SCIENTIFIC PUBLICATIONS

Tuisk, Tuuli, Nicolai Pharao. Unveiling Tonal Contrasts in The Baltic Region: Exploring Stød in Livonian Spontaneous Speech. Linguistica Uralica LX 2024 4. pp 241—270. DOI: https://doi.org/10.3176/lu.2024.4.01. Available here.

Ernštreits, Valts. Towards the speech recognition for Livonian. 9th International Workshop on Computational Linguistics for Uralic Languages, IWCLUL 2024, November 28-29, 2024 : Proceedings of the Workshop Helsinki : Association for Computational Linguistics, 2024. P.76-80. Available here

SCIENTIFIC CONFERENCES AND SEMINARS, THESIS

Ernštreits, Valts. Towards the speech recognition for Livonian. 9th International Workshop on Computational Linguistics for Uralic Languages, IWCLUL 2024, November 28-29, 2024.

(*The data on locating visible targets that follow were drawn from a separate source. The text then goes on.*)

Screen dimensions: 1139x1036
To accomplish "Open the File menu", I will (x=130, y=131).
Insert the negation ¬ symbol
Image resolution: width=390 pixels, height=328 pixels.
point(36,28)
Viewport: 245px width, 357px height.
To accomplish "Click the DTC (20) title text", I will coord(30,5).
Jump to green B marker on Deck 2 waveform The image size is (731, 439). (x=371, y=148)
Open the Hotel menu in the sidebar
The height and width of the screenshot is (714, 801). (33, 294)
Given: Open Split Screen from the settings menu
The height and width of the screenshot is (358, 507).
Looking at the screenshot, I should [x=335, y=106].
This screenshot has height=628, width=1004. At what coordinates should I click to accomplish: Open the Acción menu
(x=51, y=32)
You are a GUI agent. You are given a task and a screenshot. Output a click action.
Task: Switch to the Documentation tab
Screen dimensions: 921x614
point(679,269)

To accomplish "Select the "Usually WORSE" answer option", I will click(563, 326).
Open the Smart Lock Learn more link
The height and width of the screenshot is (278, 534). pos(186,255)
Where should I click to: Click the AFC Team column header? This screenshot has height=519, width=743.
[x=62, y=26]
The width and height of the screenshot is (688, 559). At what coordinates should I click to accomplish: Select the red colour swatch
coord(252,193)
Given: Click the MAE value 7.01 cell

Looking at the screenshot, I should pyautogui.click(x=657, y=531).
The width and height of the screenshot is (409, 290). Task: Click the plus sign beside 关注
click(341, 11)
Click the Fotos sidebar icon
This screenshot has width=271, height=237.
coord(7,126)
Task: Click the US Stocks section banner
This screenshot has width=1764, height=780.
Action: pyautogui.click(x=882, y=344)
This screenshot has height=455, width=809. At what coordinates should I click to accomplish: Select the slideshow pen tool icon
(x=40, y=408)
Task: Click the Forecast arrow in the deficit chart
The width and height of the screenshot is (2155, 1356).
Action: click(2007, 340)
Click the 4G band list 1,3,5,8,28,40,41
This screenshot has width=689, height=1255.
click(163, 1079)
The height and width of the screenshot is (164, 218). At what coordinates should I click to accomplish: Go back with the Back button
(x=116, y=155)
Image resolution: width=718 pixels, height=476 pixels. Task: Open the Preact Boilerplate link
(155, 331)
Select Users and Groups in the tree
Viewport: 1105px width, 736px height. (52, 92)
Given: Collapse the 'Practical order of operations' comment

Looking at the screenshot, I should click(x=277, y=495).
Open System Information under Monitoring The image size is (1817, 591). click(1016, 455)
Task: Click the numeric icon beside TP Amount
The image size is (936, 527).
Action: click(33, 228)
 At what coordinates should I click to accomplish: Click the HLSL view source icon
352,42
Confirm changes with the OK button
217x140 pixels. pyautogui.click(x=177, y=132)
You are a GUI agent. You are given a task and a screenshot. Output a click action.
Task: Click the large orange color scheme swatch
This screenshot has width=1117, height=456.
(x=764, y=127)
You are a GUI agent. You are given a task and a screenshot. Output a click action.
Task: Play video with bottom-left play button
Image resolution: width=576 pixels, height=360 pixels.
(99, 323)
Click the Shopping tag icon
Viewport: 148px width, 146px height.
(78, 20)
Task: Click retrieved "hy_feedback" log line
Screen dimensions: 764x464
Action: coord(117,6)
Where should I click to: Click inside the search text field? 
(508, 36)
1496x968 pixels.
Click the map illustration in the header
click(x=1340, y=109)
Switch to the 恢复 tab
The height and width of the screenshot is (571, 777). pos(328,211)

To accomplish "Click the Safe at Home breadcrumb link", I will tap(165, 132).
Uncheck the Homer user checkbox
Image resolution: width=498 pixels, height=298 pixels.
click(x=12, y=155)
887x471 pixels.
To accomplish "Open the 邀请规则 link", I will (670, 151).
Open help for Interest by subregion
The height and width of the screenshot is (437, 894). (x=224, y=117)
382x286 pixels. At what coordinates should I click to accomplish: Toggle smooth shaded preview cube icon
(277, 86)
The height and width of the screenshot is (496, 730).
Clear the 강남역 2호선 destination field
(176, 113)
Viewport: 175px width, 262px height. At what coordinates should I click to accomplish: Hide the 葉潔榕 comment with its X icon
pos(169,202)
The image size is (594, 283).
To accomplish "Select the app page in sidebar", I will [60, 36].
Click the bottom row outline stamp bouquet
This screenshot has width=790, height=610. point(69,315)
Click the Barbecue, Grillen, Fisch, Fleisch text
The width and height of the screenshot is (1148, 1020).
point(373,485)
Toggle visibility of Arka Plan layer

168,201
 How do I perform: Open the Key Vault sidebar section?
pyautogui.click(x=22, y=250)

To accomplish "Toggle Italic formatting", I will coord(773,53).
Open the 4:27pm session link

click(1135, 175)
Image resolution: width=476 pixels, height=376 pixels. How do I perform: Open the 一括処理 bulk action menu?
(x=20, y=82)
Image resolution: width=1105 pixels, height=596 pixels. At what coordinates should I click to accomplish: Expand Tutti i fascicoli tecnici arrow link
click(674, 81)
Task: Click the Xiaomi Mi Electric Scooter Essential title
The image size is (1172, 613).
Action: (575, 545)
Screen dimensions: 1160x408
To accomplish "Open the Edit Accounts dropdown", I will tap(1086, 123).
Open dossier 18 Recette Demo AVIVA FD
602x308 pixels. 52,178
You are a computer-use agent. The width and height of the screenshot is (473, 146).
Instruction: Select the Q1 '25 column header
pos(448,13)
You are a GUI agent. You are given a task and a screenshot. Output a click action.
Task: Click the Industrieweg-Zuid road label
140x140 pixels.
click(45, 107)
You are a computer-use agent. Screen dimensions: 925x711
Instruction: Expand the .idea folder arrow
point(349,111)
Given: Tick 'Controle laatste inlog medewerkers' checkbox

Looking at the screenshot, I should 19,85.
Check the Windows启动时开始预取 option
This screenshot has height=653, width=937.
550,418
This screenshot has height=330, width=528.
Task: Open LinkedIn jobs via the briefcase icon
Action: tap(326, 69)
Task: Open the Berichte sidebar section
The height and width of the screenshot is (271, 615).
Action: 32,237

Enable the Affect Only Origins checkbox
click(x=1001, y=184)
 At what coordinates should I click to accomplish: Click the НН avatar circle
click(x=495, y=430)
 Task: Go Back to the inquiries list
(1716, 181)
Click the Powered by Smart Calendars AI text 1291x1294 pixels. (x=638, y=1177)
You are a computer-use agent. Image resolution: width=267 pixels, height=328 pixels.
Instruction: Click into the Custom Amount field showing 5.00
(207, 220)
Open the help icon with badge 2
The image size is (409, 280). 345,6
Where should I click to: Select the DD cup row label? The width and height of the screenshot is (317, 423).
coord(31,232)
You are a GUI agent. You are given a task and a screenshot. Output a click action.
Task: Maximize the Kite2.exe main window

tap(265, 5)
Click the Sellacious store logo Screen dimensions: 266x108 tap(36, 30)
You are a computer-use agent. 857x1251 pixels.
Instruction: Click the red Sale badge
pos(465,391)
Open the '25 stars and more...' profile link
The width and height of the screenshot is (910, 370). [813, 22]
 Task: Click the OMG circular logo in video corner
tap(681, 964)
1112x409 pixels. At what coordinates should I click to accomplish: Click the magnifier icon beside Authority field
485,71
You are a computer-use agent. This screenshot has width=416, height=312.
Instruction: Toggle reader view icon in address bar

Ernštreits, Valts. Endangered Languages and Cultures in the Digital Era. Plenary speech at the student conference “Bridges in the Baltics”. Vilnius, 4.10.2024. Conference platform here.

Publicity

9 posts about project events published on institute’s Facebook profile. Publications can be located by using hashtags #NextGenerationEU #AtveselosanasFonds

Ernštreits Valts. Overview about UL LIvonian Institute’s projects. Ventspils Livonian culture days, 13.10.2024.

Ernštreits, Valts. Latvijas Radio 1 programme “Zināmais nezināmajā” – talk on Livonian, challenges of endangered languages in the digital age and approaches to narrow digital gaps. Broadcast could be listened here.

UL Livonian Institute participates at Europe Scientists Night. Information on projects, digital instruments and toold provided to participants. 27.09.2024. Information about schedule here.

Ernštreits, Valts. Participation on Radio SWH programme “Prāts izglābs pasauli”, talk on challenges and solutions of the digital world. 21.09.2024. Broadcast can be followed here.

POLICY IMPACT

Project scientific team participants start their work (13.09.2024.) on Ad-Hoc groups adjacent to the Global Task Force of making the UN International Decade of Indigenous languages (2022–2032). Gunta Kļava starts work in the group dedicated to the language transmission and Valts Ernštreits starts to work and is elected one of two co-chairs for the group dedicated to digital equality and domains of indigenous languages. According to Valts Ernštreits preposition Ad-Hoc group on digital equality prepares draft ammendments from the perspective of indigenous languages for Recommendation on the Ethics of Neurotechnology (more here). Currently, led by Valts Ernštreits, Ad-Hoc group also prepares global survey on the presence of indigenous languages in the digital space.